The opening and closing curly braces {} must be at the same indentation level. Examples:

void dummy(int cnt)
{
	int i = 0;
	
	do
	{
		++i;
	} while(i<cnt);
	
	if(cnt > 10)
	{
		std::cout << "That was long." << std::endl;
		i = 10;
	} else
	{
		std::cout << "Short!" << std::endl;
	}
}

Documentation

Use Doxygen documentary comments. Short documentation can be in header files as /// and ///< comments, longer documentations for methods in implementation files, for instance:

/** @brief Query information about a video channel.
  *
  * You have to allocate a struct video_channel yourself for calling
  * this function.
  * @pre The device must be opened.
  * @param[[out]] vc Structure for returning channel information.
  * @param[[in]] chan The channel number, starting from 0.
  * @throw GenError The channel number was out of range.
  * @throw StdError Querying channel properties failed.
  * @sa print_channel_info(), channel(), channels(), set_channel()
  */
void Videodev::channel_info(struct video_channel * const vc,
                            const int chan) const throw (GenError)
{

And an example of the shorter comments:

        /// List of video palettes in V4L, see the list in %Videodev.cc source.
        static struct tag_palettes
        {
                const int palette; ///< palette id as in V4L
                const char *str;   ///< palette name (e.g. in configs)
                const char *desc;  ///< short description, for the user
        } palettes[[]];

Long class documentation must be put in the header files right before class declaration. Having method documentation in implementation files makes the class declaration shorter and easier to read. Of course, these rules may need to be bent for template classes and implementations in header files.

Coding guidelines

As said, these are general guidelines that should be adhered to whenever possible.

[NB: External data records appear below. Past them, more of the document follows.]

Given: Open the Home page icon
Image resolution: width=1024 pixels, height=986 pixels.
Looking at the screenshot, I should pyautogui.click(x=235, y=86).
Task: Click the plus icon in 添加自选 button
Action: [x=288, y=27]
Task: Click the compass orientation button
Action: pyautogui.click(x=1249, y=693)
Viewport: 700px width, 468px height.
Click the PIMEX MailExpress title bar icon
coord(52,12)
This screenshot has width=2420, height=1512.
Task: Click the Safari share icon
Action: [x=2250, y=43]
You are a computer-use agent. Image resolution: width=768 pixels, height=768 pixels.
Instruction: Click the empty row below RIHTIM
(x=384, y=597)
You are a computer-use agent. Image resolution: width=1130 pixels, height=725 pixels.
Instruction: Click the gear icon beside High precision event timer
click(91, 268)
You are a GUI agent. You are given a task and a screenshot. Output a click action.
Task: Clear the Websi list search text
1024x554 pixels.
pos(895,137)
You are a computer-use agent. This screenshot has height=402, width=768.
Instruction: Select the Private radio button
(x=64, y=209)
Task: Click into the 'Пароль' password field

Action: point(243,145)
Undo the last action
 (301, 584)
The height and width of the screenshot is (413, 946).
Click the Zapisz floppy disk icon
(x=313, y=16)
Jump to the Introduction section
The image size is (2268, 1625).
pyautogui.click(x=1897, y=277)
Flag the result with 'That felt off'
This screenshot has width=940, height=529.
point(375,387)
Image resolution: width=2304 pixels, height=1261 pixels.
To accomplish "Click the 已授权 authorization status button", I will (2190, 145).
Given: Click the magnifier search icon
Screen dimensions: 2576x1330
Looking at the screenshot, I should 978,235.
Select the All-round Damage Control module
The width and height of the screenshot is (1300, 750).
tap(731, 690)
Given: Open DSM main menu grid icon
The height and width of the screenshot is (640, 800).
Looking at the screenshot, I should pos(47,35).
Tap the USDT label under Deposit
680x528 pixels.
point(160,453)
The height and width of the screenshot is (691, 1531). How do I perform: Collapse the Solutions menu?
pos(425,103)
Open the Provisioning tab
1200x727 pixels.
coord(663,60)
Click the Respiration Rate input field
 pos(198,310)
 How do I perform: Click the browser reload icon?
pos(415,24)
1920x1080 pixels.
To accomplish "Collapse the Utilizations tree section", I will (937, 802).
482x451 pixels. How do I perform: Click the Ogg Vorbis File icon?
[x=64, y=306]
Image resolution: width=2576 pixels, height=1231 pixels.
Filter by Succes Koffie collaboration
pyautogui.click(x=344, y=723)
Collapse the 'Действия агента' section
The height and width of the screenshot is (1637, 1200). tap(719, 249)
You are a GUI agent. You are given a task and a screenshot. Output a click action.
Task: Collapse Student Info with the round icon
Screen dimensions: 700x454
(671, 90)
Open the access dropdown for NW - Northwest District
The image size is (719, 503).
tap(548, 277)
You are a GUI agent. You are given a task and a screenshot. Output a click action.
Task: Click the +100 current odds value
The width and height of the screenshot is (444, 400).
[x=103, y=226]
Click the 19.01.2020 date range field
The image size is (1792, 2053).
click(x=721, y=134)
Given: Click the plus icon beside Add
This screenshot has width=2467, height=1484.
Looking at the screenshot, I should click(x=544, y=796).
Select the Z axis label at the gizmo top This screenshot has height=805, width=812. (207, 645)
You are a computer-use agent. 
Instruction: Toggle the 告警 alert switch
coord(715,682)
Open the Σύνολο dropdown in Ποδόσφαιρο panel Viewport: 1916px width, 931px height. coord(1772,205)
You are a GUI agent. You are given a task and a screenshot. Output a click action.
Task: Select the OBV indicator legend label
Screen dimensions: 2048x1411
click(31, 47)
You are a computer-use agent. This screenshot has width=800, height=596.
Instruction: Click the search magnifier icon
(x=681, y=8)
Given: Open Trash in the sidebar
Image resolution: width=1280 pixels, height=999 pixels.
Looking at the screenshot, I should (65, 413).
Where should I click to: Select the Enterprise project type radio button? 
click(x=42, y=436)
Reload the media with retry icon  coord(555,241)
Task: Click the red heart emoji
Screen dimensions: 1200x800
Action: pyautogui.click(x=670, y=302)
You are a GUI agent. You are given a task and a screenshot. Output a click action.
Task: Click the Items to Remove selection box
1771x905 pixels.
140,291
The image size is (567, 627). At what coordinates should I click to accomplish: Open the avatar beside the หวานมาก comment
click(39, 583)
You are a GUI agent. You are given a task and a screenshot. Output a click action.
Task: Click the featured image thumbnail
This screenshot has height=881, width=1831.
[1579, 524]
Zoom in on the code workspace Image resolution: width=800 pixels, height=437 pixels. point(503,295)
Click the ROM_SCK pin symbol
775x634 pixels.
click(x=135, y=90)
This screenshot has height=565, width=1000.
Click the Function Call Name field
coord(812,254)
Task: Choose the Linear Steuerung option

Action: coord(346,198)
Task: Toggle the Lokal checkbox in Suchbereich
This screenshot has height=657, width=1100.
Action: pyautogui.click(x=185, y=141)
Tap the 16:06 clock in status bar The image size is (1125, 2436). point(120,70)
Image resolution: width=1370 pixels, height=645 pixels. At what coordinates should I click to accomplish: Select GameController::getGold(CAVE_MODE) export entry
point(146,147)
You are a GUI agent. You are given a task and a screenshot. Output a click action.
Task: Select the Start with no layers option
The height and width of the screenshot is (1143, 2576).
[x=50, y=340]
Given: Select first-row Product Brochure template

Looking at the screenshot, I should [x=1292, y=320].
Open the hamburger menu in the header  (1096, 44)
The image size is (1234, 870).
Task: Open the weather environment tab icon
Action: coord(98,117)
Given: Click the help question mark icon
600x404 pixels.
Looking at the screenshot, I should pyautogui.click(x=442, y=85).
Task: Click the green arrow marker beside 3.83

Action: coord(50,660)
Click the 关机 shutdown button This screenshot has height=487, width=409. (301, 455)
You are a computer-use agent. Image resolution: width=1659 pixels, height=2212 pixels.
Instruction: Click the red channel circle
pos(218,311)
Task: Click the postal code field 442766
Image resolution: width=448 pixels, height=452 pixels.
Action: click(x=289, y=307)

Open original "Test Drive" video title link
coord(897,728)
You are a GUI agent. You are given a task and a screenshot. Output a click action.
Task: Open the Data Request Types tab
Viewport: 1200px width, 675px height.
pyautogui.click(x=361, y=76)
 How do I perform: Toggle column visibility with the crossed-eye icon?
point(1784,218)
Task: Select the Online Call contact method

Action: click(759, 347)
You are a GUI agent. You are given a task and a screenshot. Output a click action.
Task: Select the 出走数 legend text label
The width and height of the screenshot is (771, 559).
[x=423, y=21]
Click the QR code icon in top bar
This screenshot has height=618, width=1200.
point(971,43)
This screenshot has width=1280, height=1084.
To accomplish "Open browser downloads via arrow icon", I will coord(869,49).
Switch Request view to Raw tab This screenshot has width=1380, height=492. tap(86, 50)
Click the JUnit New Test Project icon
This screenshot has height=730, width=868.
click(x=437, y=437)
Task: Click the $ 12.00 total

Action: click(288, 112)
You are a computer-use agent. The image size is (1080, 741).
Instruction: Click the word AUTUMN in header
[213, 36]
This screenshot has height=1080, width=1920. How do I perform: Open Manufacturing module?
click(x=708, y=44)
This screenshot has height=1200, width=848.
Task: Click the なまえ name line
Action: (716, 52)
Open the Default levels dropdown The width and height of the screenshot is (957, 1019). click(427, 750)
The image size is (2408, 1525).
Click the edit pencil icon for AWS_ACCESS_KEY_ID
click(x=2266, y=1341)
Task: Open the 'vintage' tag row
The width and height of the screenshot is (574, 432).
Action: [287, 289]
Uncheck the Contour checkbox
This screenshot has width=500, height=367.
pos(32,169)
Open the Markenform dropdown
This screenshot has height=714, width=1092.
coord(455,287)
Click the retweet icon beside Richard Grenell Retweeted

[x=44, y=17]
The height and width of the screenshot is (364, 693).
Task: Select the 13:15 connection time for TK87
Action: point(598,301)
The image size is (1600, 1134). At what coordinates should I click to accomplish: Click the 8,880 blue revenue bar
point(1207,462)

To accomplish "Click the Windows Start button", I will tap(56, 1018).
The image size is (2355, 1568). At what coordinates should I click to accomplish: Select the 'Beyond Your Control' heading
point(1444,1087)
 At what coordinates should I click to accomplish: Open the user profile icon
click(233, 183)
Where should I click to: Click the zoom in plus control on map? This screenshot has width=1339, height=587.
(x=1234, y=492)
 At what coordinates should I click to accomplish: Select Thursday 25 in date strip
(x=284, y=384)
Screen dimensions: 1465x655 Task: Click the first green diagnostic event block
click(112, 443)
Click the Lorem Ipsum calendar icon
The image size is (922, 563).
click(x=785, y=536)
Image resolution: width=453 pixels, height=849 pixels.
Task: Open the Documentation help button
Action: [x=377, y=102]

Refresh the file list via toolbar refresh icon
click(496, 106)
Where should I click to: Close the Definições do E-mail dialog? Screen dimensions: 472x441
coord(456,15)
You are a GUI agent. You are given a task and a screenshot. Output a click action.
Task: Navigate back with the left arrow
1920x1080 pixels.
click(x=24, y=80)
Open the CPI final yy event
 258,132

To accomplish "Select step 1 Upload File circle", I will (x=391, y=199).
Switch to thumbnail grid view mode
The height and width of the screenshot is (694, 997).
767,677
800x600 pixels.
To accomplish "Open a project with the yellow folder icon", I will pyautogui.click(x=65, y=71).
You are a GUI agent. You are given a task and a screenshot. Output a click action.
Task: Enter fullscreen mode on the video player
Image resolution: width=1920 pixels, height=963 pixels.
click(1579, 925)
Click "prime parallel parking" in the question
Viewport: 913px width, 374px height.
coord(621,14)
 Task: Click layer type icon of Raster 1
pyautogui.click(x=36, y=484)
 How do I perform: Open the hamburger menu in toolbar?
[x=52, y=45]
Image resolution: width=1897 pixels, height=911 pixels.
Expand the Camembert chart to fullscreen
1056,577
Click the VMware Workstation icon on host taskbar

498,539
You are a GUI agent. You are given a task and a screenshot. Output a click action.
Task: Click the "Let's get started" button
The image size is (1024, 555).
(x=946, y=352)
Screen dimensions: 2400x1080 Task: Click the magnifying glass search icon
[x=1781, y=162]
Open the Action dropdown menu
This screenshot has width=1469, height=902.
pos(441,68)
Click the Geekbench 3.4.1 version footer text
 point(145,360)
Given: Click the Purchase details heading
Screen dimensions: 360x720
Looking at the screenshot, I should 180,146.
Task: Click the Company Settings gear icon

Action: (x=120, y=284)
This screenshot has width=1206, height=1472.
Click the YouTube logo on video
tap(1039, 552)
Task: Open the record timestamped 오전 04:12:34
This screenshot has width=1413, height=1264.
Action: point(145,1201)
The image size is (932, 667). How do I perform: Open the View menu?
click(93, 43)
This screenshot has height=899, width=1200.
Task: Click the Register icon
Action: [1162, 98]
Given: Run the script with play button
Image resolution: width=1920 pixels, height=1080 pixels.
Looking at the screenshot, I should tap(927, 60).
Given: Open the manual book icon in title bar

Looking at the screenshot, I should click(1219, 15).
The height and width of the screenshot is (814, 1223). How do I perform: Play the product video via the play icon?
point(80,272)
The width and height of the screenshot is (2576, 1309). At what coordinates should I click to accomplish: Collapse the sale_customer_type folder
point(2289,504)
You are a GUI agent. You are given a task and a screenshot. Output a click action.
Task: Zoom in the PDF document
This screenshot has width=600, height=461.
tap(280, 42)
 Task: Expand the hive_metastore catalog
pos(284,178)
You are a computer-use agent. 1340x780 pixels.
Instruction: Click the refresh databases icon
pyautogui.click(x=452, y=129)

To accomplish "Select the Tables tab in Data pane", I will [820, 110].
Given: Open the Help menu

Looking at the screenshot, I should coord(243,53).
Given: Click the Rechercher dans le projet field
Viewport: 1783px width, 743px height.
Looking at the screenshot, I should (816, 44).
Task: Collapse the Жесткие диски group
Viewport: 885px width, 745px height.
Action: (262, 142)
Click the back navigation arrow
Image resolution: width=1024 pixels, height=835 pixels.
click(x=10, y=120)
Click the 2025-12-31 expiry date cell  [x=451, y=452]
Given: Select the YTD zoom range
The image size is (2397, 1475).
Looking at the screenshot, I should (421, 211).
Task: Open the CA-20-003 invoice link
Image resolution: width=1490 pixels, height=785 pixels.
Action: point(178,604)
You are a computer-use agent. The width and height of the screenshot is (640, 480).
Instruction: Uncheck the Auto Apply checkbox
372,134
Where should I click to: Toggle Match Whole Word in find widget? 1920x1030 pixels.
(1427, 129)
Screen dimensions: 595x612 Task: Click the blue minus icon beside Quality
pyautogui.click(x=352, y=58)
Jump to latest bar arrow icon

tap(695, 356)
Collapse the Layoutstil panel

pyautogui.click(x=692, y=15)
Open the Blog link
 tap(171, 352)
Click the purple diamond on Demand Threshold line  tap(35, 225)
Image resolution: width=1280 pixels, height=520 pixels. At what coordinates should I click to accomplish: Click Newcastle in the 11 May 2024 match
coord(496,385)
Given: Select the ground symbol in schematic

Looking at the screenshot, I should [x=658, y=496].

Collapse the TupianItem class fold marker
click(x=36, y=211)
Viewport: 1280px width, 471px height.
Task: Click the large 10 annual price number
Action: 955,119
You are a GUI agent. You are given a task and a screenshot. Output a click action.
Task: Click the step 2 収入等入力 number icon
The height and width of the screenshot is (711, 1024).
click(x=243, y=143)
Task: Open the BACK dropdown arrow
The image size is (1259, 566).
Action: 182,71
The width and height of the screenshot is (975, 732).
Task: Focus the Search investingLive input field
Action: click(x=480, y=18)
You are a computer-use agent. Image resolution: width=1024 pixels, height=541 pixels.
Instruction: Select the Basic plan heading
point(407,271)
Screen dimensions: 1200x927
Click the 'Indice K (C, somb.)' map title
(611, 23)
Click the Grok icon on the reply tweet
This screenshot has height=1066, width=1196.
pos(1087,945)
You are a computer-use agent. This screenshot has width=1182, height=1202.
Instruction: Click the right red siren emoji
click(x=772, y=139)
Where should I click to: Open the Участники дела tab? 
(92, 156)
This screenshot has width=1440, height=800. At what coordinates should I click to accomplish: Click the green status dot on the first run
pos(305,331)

  • Never put a using statement in a header file. Users do not expect that including a header might mess with the default namespace.
  • When you #include a file in a public library header, always use <> notation.
  • In other cases, when you #include a file, put the name in double quotes (“”) only, if the header is in the current directory. All other times use angle brackets (<>)
  • In library headers, do not #include another header file if a simple forward declaration suffices.
  • Prefer to use std::string instead of char arrays and char pointers.
  • Prefer the standard exception classes from stdexcept. If you need a stack trace to be recorded into the exception, you may consider GenError and StdError from Utils.
  • Do use exceptions for exceptional errors, but never as a part of normal expected program execution flow.
  • Do use the const keyword:
    • method return types (pointers and references)
    • method parameters
    • methods (i.e. const method of a class)
    • varibles and attributes (e.g. const ObjectClass * const fooptr)
  • Never call exit() on error, throw an exception instead.
  • Try to keep interfaces simple and minimal.

Examples

GLPixelBufferObject

itlab/itlabcpp/base/src/GLGraphics/GLPixelBUfferObject.hh is an example of how to use the coding style for writing a template class. It demonstrates the license, using C-headers, documenting with Doxygen, and other coding style issues, which may not have been defined here, but are a good practice. Notable things are documenting the use quirks properly (in writeToTexture()) and denying default constructor, copy constructor and assignment operator when they are not expected.

Hints

  • Using snprintf on a std::string is impossible (is it?), try to use std::ostringstream from IOstream library instead.